> _Required work_
1 – In the op-ed about the UH faculty union, which Senate district does Donna Mercado Kim represent?
2 – Write the next part of the op-ed about the UH faculty union, picking up after its final line.

┌─ Excerpt provided

Sen. Donna Mercado Kim: UH Faculty Union's Attacks Are 'Mistruths'

The Higher Education Committee chair argues that UHPA is doing little to control the high costs of a university education.

By Donna Mercado Kim

June 2, 2021 

Hawaii Hall at the UH Manoa campus in 2017. The faculty union has levied accusations against a state senator regarding the budget. 
Cory Lum/Civil Beat

About the Author

Donna Mercado Kim represents District 14 — Kapalama, Alewa, Kalihi Valley, Fort Shafter, Moanalua Gardens and Valley, portions of Halawa and Aiea — in the Hawaii State Senate.

The University of Hawaii Professional Assembly recently launched several public attacks, one decrying the UH budget approved last month by the Legislature, the others a more personal attack directed at me for daring to question the policies and practices of the institution.

It would be exhausting to offer a point-by-point rebuttal to UHPA’s criticisms, which reflect the strident, self-serving bombast of a labor union advocating on behalf of its membership. As an elected official, I accept criticism often, except when it’s full of rambling mistruths and personal attacks.

So let me offer these key points.

High Costs

Why aren’t the UH administration and UHPA seeking solutions to the very high cost of education at the University of Hawaii?

└─
┌─ Dataset content

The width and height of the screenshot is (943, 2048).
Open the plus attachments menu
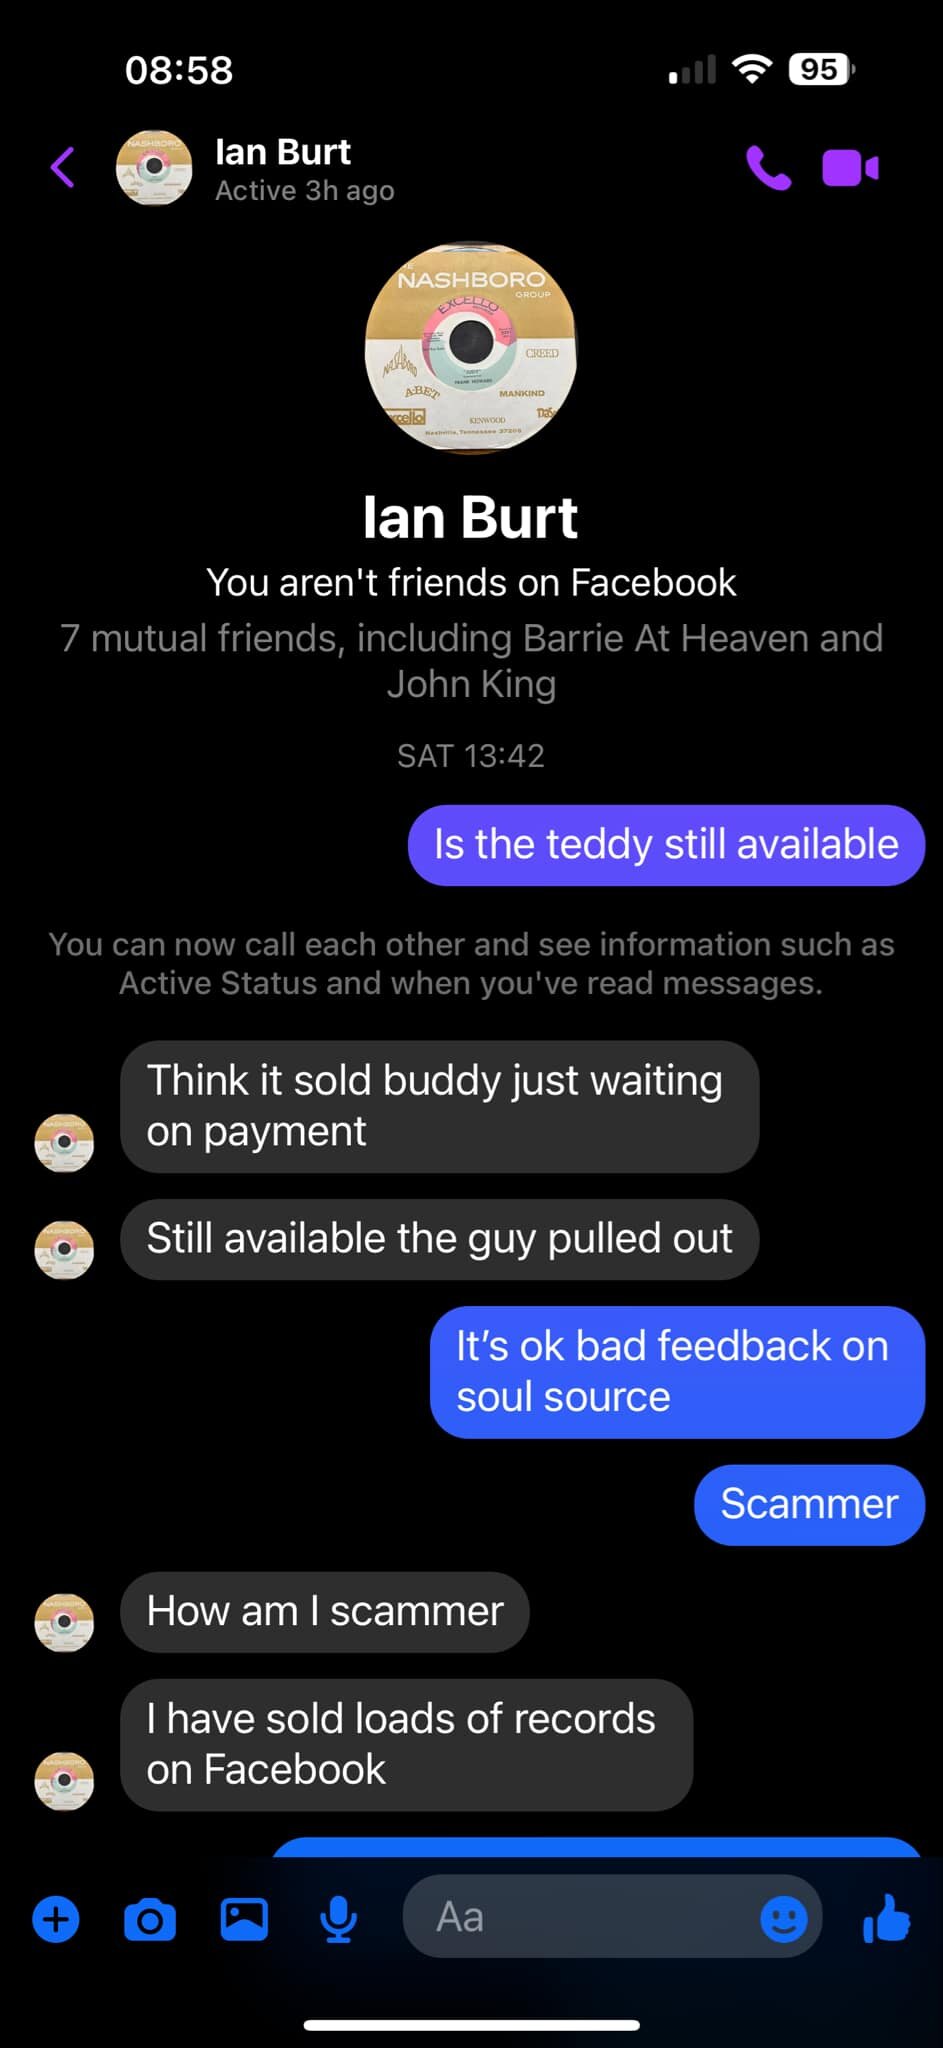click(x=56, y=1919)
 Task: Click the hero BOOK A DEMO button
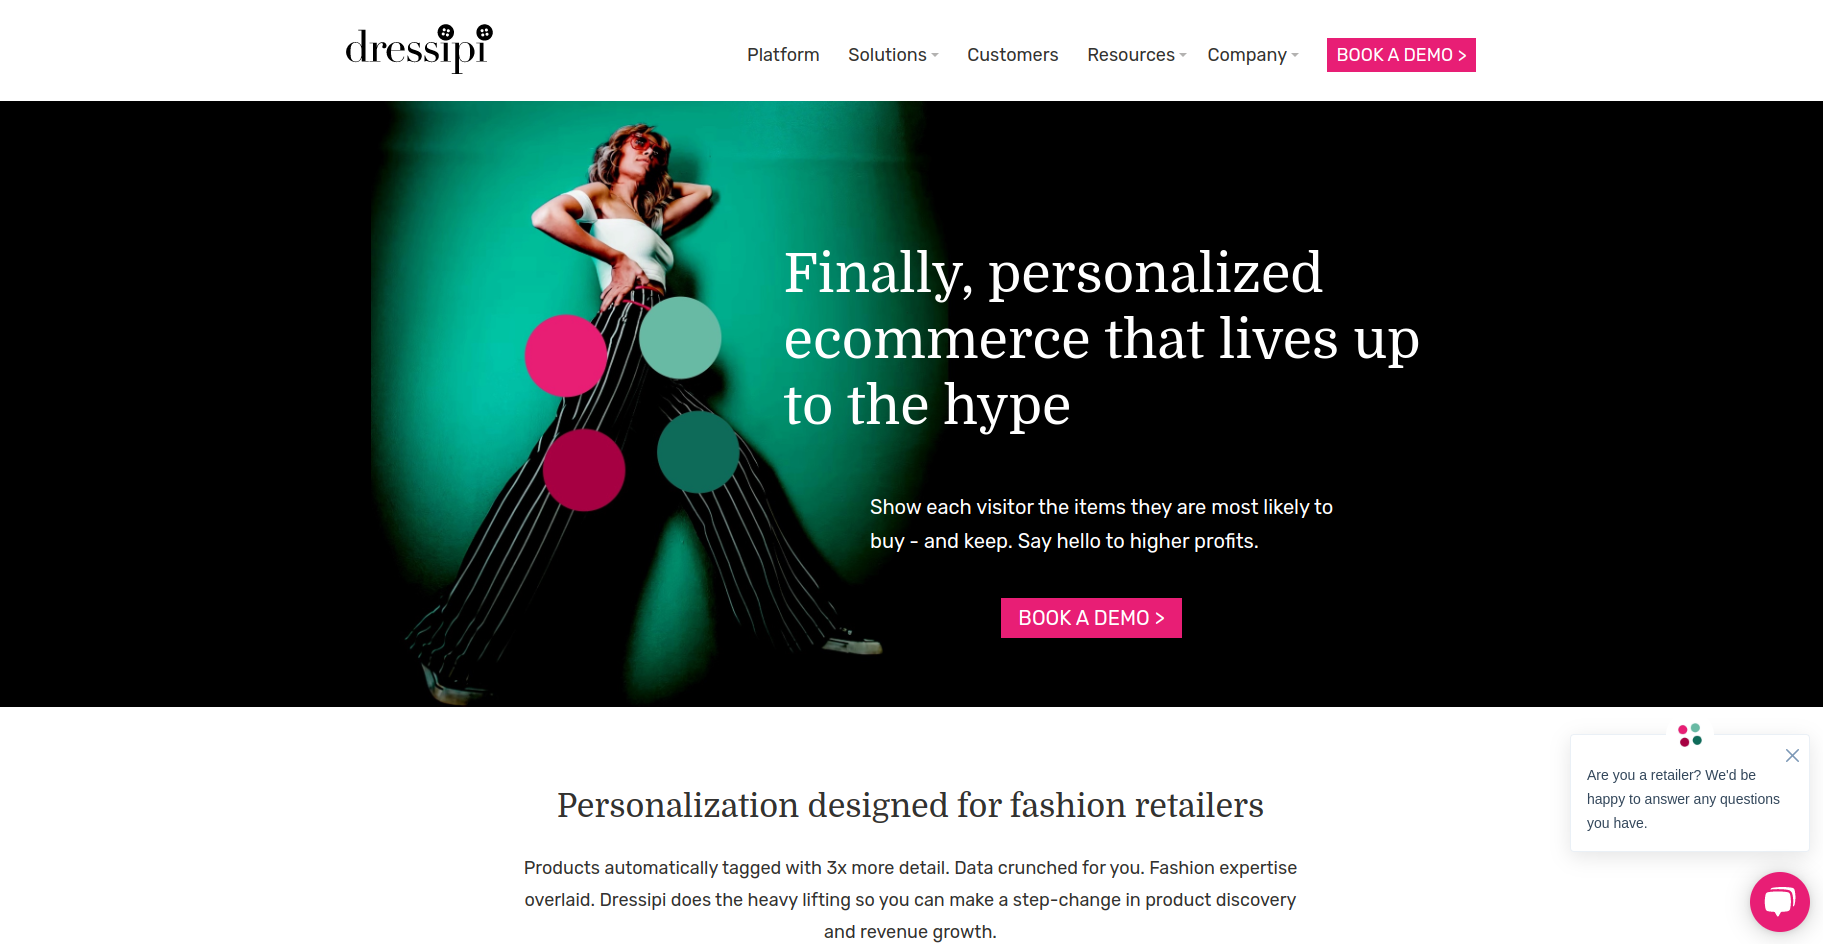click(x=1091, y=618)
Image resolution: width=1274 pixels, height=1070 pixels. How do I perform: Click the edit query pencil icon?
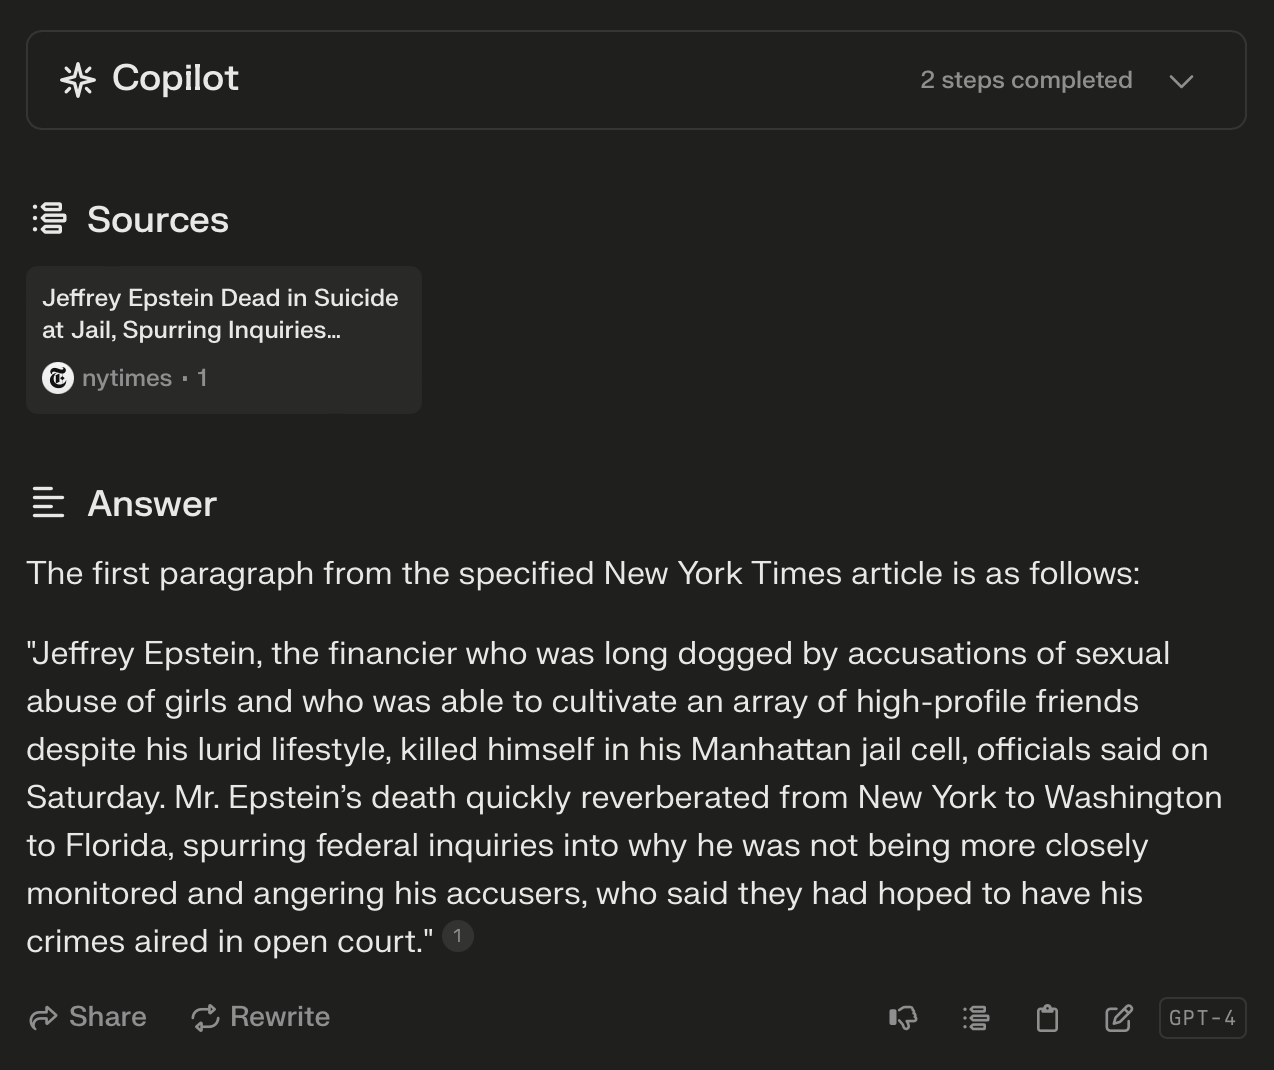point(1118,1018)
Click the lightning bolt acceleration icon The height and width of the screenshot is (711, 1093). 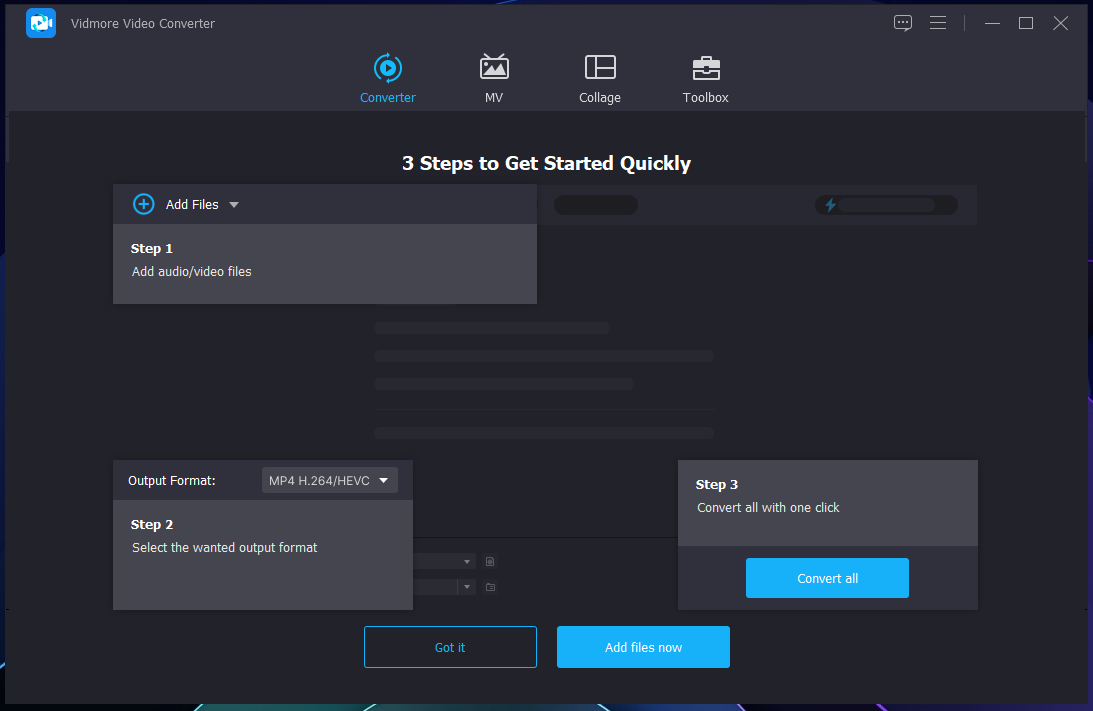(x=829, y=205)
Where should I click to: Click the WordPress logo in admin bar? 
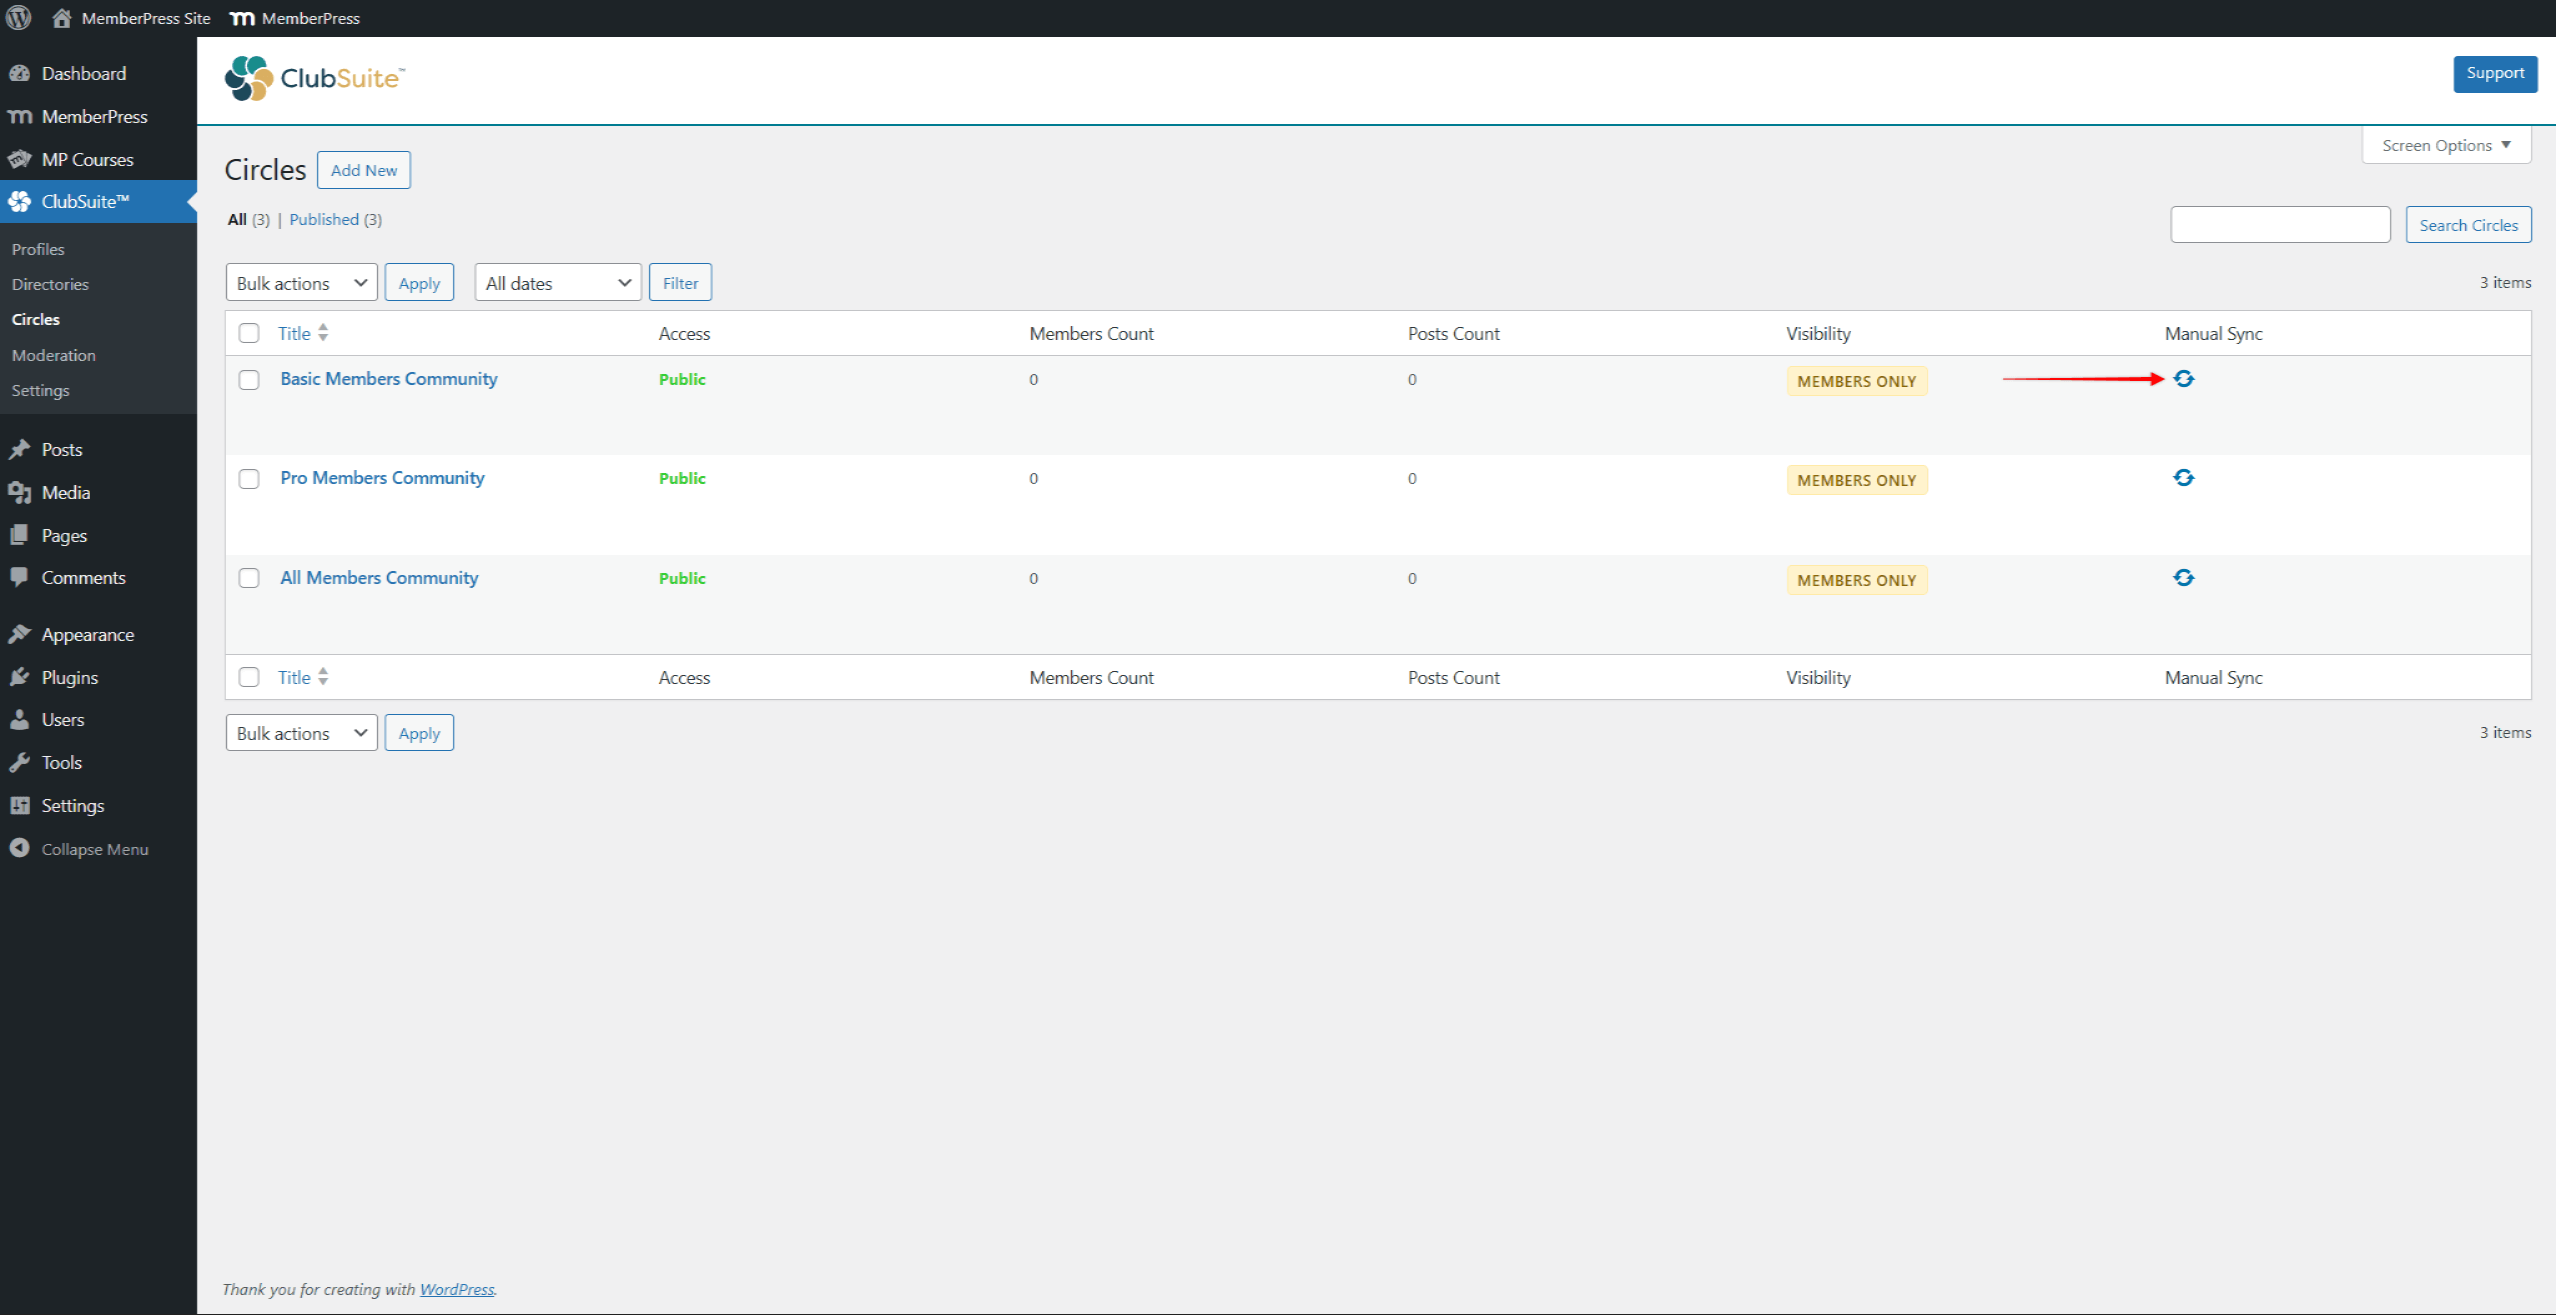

└─

> _Responses in order_
1 – District 14

2 –
Student debt in our country is at an all-time high. Graduates are saddled with decades of loan repayments. My goal — one shared by my fellow legislators and our entire community — is to have the University of Hawaii offer an excellent education at an affordable cost. We are failing to fulfill that mission.

UH Manoa estimates the cost of a year of school at $29,920, split about evenly between tuition and educational expenses and living costs. Kapiolani Community College’s estimates are $4,624 for tuition and school expenses, or $22,563 if independent living costs are added for a full-time student.

University of Hawaii expenses continue to climb, the cost of an education continues to increase while enrollment over many years has dropped.

Rather than embark on a round of self-examination, a search for greater efficiency in the system, UH administrators instead appeal to the Legislature for more money. The latest, the Hawaii Promise scholarship program, which I increased and doubled in its appropriation, aims to help local students afford college. But these well-meaning efforts do not incentivize the university to trim its spending and make college more affordable.

When accepting the chair of the Senate Higher Education Committee, past chairs warned me they had urged UH administrators for decades to be more responsive to the students, trim a large bureaucracy, hold faculty accountable to UH’s teaching loads, and classify researchers the same way other R1 universities do — only to be bullied by UHPA. I have just now experienced this bullying as UHPA is now accusing me, as they did my predecessors, of having an “agenda” or motives other than the oversight responsibilities of sound governance.

The last House Higher Education chair who proposed many of the same concerns was targeted by UHPA in his re-election bid and the union spent more than $90,000 to unsuccessfully unseat him. It has been and continues to be an uphill battle because UH and UHPA will do anything to maintain the status quo and avoid painful decisions.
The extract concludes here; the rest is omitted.